INDE: Stérilisées à la chaîne avec des scalpels sales, des femmes meurent des séquelles

La scène est connue en Inde: des femmes pauvres qui font la queue devant un centre de stérilisation. Leur espoir? Recevoir en échange la modique somme de 1400 roupies (22 francs). En théorie, le chirurgien qui pratique l’opération doit suivre un protocole fixé par le Ministère de la santé. Pourtant, samedi, dans un camp de stérilisation de Chhattisgarh, dans le centre de l’Inde, l’opération a mal tourné. Quatre-vingt-trois femmes se présentent pour une ligature des trompes. Le chirurgien et son assistant les opèrent en seulement cinq heures. Le lendemain, plusieurs souffrent de vomissements. Lundi et mardi, huit d’entre elles décèdent. Une cinquantaine d’autres sont hospitalisées.

L’affaire met en lumière les limites du contrôle de la natalité en Inde. Si les candidats à la stérilisation touchent une prime, ils ne sont pas toujours informés des risques. Et pour cause: le personnel médical a des quotas à remplir. Il ne touche que quelques centaines de roupies pour chaque patient. Pas le temps de respecter les règles d’hygiène. La stérilisation est réalisée en quelques minutes, avec des scalpels sales. Les patients sont opérés à la chaîne.

Le forcing absolu

L’administration est prête à tout pour inciter les Indiens à se faire stériliser. Avec 1,2 milliard d’habitants, l’Inde s’inquiète de sa natalité galopante depuis cinquante ans. Quand le recensement de 1961 est publié, les autorités tirent la sonnette d’alarme: en dix ans, la population a grimpé de 78 millions de personnes, à 439 millions. Le gouvernement décide d’encourager les stérilisations volontaires pour les couples qui ont des enfants. Las! La natalité explose et l’Inde compte 200 millions d’habitants supplémentaires en 1981. C’est alors que le premier ministre de l’époque, Indira Gandhi, laisse son fils Sanjay initier une mesure radicale: les stérilisations obligatoires. Dans les villages, les hommes sont emmenés de force par la police pour être stérilisés. Les heurts se multiplient. L’impopularité du programme est telle que le gouvernement ne relance la stérilisation sur la base du volontariat que dans les années 90.
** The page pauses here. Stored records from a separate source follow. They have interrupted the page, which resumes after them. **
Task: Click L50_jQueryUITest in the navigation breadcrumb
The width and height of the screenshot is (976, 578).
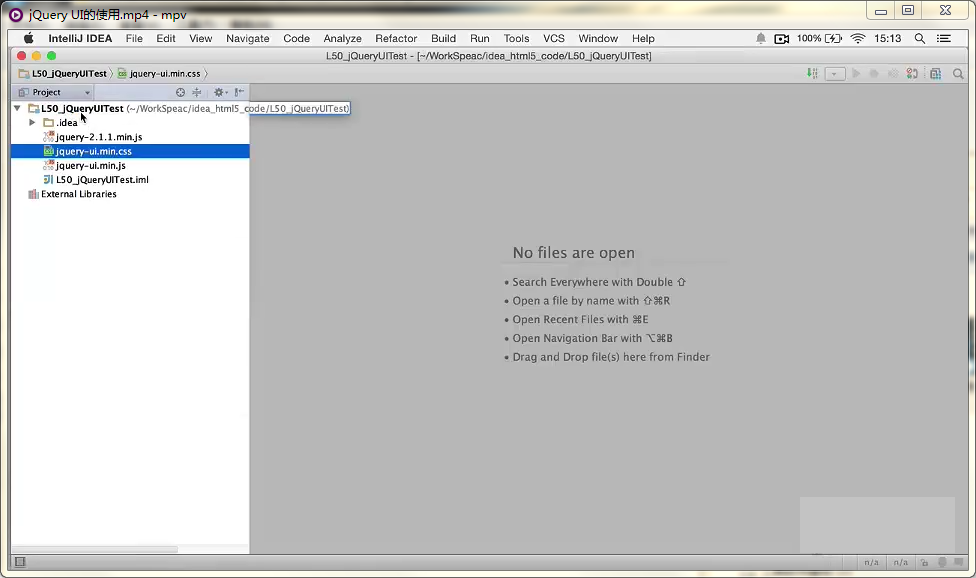Action: point(68,73)
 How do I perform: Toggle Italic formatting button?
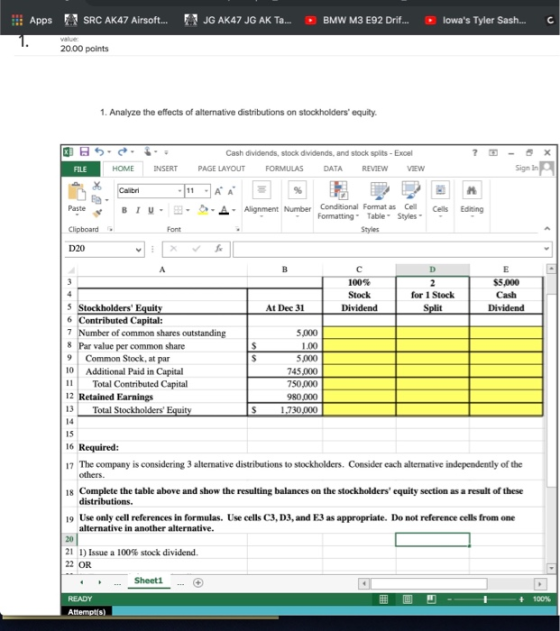(138, 210)
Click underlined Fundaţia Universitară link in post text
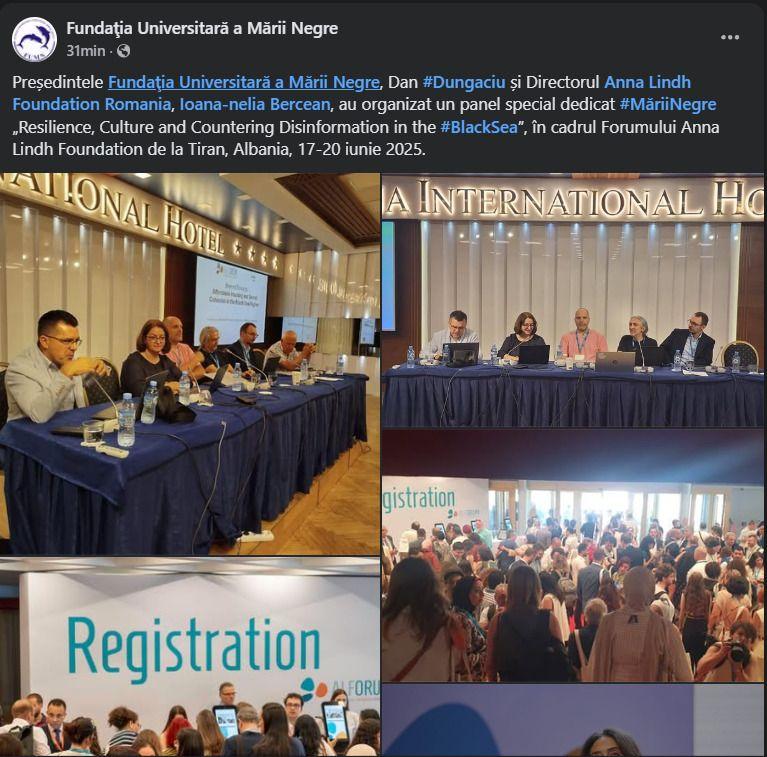The image size is (767, 757). 244,82
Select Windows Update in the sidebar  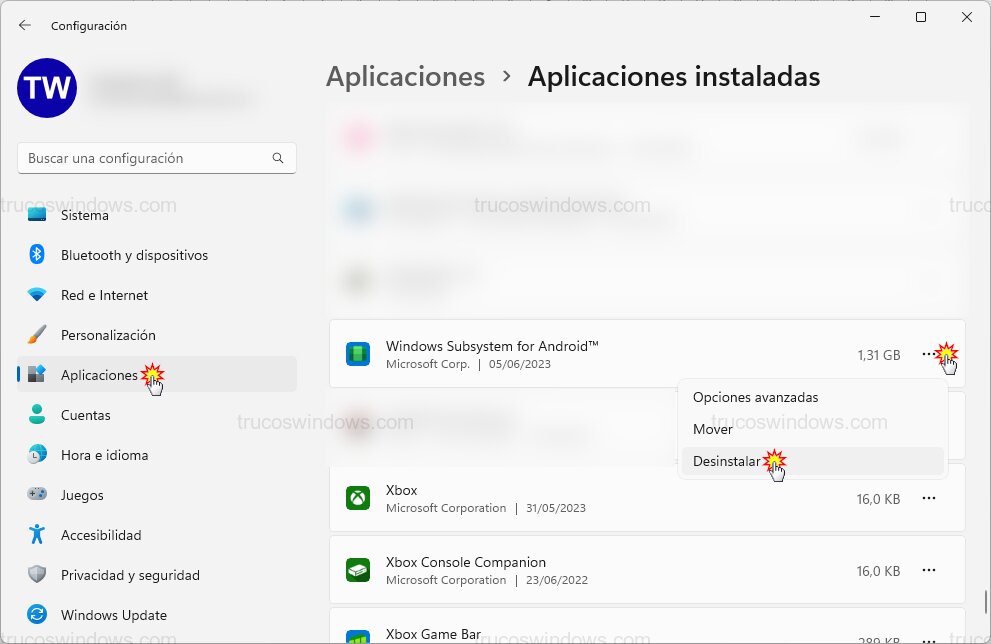point(112,615)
Aujourd’hui, les Etats multiplient les démarches pour convaincre les volontaires. Il y a trois ans, le Rajasthan, dans le nord, promettait une Tata Nano aux candidats. D’autres régions offrent un téléviseur, une mobylette… Mais certaines vont plus loin. Dans une enquête publiée en 2012, l’ONG Human Rights Watch révèle que l’administration du Gujarat menace son personnel si les quotas ne sont pas remplis: licenciement, retenue sur salaire… Le réseau Human Rights Law Network dénonce alors le retour des stérilisations forcées qui touchent les plus pauvres et saisit la Cour suprême pour qu’elle légifère.

La méthode douce

Pendant ce temps, le taux d’accroissement de la population indienne a atteint son plus bas niveau depuis cinquante ans d’après le recensement de 2011. Nombre d’observateurs estiment que ce ralentissement n’est pas lié aux stérilisations mais aux mesures prises en faveur de l’éducation des femmes. L’Etat du Kerala a ainsi limité la croissance de sa population à 4,9% entre 2001 et 2011 en ayant eu recours à moins de stérilisations que la moyenne nationale. Le taux d’alphabétisme des femmes y est de 92%, le taux le plus élevé du pays.